### Exercise brief:
Will you duplicate, word for word, the part of the material that opens with the line containing "649x478 pixels. How" and closes with the line containing "Given: Select the A1 大 variant tag", including both of those lines but leaving out the pictures?

### Input rows:
______

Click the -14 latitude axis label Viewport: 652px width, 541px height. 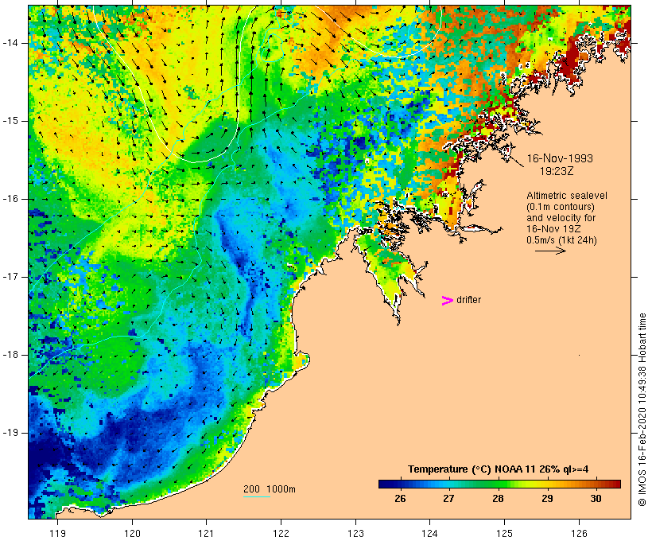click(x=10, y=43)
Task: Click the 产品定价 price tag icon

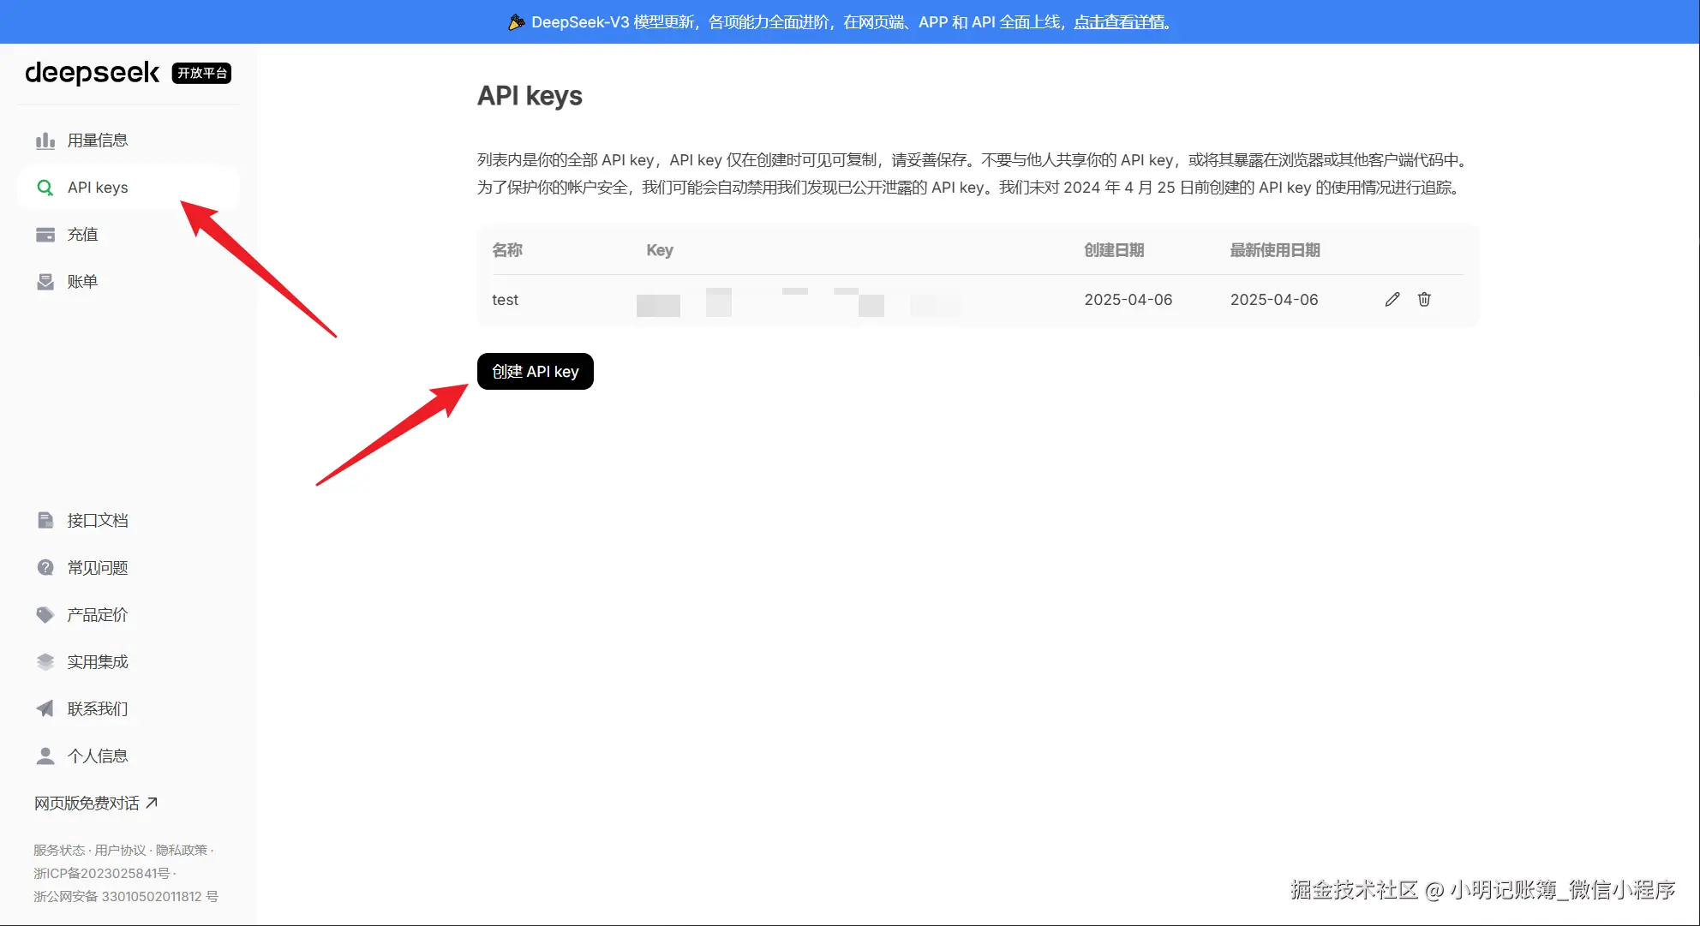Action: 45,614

______

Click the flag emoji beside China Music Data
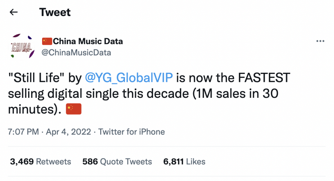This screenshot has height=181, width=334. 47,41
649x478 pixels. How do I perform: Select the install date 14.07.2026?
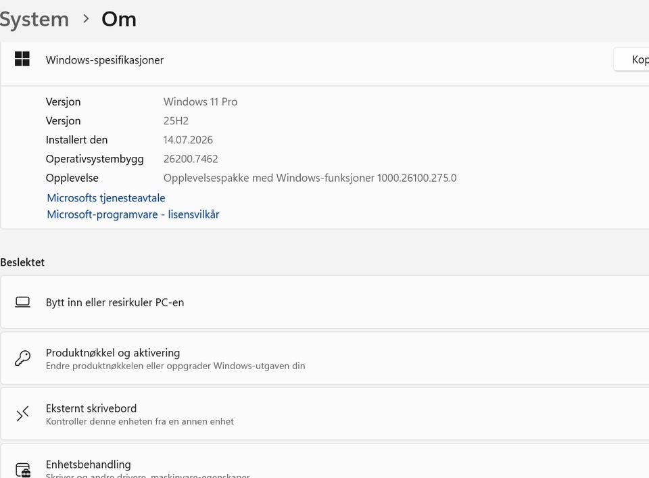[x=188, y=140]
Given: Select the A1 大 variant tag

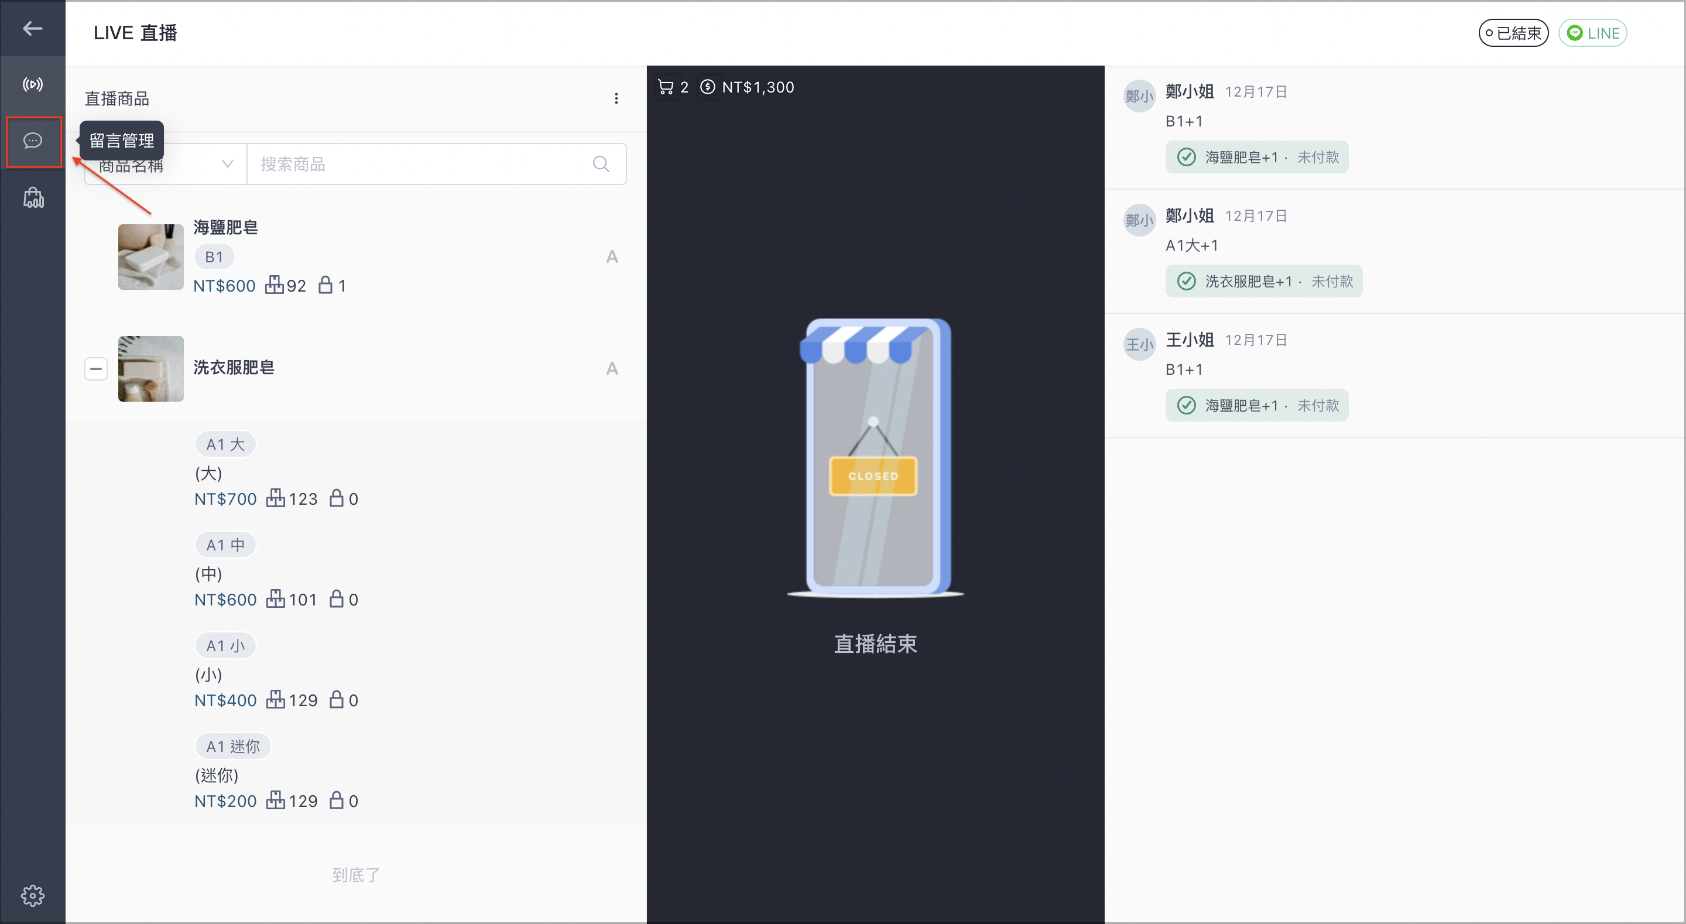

______

### Output for this exercise:
649x478 pixels. How do I perform: Select the install date 14.07.2026?
[x=188, y=140]
Given: Select the A1 大 variant tag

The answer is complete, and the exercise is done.